# WRITTEN EXERCISE
Copy the items below verbatim, from the first line through the line that contains "will (x=149, y=95).", including that line.

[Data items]
★ ★ ★

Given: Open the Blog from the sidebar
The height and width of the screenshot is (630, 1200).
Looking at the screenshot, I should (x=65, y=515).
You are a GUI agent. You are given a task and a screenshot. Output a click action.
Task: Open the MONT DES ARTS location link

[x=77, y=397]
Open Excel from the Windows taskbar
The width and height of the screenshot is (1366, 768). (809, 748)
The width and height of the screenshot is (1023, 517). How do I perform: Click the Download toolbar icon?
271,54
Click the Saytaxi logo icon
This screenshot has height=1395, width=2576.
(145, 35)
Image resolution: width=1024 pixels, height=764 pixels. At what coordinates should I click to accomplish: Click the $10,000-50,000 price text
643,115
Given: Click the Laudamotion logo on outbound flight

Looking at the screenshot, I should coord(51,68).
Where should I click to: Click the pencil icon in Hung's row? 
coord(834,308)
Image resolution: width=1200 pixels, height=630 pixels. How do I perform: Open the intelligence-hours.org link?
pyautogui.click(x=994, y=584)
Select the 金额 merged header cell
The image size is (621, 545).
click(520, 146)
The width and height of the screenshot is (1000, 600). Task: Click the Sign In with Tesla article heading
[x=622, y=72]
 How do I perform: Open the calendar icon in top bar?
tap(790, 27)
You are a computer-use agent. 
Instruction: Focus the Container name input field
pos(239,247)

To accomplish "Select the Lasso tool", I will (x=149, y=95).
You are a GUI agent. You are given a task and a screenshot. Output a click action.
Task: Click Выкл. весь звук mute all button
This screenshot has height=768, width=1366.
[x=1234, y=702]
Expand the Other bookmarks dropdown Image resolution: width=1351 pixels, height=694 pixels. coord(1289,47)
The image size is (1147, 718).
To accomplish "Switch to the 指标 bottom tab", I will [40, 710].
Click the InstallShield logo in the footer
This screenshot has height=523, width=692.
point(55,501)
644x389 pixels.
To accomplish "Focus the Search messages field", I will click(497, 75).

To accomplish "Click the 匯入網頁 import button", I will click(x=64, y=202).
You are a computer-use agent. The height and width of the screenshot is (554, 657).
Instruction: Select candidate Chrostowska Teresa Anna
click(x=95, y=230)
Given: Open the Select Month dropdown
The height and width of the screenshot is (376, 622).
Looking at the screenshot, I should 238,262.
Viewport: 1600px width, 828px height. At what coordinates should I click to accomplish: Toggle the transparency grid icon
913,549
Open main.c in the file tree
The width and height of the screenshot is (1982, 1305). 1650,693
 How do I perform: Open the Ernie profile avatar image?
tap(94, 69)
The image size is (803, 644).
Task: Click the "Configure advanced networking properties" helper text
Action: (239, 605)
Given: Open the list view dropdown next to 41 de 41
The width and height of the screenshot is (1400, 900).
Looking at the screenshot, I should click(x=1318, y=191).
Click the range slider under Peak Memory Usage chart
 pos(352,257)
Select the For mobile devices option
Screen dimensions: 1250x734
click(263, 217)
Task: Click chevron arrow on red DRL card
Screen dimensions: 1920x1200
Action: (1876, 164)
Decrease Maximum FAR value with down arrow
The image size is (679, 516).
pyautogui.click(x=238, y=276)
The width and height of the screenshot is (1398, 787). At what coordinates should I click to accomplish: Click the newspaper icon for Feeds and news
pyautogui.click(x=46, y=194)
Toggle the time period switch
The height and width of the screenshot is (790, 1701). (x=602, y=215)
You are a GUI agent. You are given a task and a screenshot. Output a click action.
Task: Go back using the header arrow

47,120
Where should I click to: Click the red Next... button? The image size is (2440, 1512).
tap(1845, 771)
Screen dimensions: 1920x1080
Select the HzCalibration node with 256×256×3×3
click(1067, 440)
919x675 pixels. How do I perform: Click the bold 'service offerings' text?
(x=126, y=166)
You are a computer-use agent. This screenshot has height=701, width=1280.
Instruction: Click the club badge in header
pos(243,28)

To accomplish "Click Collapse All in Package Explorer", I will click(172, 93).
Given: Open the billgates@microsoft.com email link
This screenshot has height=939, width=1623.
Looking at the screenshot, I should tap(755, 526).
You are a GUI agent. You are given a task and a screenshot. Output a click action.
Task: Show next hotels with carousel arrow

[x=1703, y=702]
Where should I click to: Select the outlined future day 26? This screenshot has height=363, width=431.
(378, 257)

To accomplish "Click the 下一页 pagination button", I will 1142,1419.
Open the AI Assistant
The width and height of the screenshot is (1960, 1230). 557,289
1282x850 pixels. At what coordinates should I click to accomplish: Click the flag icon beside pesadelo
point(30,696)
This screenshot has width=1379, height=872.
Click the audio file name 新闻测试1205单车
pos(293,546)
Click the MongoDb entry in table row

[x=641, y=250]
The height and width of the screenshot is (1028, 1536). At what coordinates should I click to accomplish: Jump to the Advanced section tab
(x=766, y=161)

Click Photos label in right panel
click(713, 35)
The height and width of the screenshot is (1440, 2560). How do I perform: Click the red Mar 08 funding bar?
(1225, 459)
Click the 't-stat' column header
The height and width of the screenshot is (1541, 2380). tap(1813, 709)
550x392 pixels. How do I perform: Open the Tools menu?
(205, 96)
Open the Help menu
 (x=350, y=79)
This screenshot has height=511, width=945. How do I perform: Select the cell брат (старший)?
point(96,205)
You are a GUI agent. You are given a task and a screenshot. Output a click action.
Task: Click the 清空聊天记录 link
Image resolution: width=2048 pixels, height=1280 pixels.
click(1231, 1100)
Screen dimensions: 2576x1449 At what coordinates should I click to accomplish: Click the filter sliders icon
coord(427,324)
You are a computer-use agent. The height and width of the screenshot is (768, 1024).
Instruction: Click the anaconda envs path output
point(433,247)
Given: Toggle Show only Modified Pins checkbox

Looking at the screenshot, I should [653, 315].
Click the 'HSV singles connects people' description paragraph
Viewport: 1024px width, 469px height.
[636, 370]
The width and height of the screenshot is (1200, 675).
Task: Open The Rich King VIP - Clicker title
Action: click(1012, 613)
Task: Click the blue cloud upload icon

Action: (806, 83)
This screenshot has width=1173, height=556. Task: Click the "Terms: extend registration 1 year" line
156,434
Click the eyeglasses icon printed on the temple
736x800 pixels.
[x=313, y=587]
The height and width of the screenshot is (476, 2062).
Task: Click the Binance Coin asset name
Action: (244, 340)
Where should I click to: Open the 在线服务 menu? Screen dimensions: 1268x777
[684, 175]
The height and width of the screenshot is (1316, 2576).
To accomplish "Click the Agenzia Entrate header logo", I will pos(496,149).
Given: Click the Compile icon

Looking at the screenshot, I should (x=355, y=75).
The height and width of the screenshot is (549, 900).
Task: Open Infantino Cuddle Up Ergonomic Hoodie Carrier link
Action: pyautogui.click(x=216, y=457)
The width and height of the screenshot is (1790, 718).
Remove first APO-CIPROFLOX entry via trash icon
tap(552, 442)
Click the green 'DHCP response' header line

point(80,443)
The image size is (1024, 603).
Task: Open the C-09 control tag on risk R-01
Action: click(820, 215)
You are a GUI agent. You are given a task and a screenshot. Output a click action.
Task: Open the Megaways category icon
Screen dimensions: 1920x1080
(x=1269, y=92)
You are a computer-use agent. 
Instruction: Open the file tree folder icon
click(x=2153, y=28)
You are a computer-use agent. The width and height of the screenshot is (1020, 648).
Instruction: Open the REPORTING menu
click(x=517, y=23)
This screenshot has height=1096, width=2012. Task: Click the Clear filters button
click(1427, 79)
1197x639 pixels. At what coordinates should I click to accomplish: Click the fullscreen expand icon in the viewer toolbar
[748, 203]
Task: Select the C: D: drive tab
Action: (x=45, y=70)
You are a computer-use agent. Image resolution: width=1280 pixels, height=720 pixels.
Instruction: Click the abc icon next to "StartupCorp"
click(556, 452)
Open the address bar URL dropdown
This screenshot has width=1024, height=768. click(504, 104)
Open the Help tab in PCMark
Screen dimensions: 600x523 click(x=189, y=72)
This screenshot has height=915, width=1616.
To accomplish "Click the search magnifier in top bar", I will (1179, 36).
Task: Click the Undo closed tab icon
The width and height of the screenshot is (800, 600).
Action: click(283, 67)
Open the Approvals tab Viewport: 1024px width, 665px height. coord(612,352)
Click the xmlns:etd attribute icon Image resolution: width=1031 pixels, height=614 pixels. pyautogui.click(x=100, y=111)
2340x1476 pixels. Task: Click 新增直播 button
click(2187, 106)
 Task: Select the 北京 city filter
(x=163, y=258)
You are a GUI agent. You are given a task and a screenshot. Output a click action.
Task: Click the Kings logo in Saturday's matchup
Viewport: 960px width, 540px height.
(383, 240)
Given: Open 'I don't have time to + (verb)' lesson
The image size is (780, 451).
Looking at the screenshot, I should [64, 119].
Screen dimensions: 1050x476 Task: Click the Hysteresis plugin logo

★ ★ ★

# RESULT BELOW
Given: Open the Blog from the sidebar
The height and width of the screenshot is (630, 1200).
Looking at the screenshot, I should (x=65, y=515).
You are a GUI agent. You are given a task and a screenshot. Output a click action.
Task: Open the MONT DES ARTS location link

[x=77, y=397]
Open Excel from the Windows taskbar
The width and height of the screenshot is (1366, 768). (809, 748)
The width and height of the screenshot is (1023, 517). How do I perform: Click the Download toolbar icon?
271,54
Click the Saytaxi logo icon
This screenshot has height=1395, width=2576.
(145, 35)
Image resolution: width=1024 pixels, height=764 pixels. At what coordinates should I click to accomplish: Click the $10,000-50,000 price text
643,115
Given: Click the Laudamotion logo on outbound flight

Looking at the screenshot, I should coord(51,68).
Where should I click to: Click the pencil icon in Hung's row? 
coord(834,308)
Image resolution: width=1200 pixels, height=630 pixels. How do I perform: Open the intelligence-hours.org link?
pyautogui.click(x=994, y=584)
Select the 金额 merged header cell
The image size is (621, 545).
click(520, 146)
The width and height of the screenshot is (1000, 600). Task: Click the Sign In with Tesla article heading
[x=622, y=72]
 How do I perform: Open the calendar icon in top bar?
tap(790, 27)
You are a computer-use agent. 
Instruction: Focus the Container name input field
pos(239,247)

To accomplish "Select the Lasso tool", I will (x=149, y=95).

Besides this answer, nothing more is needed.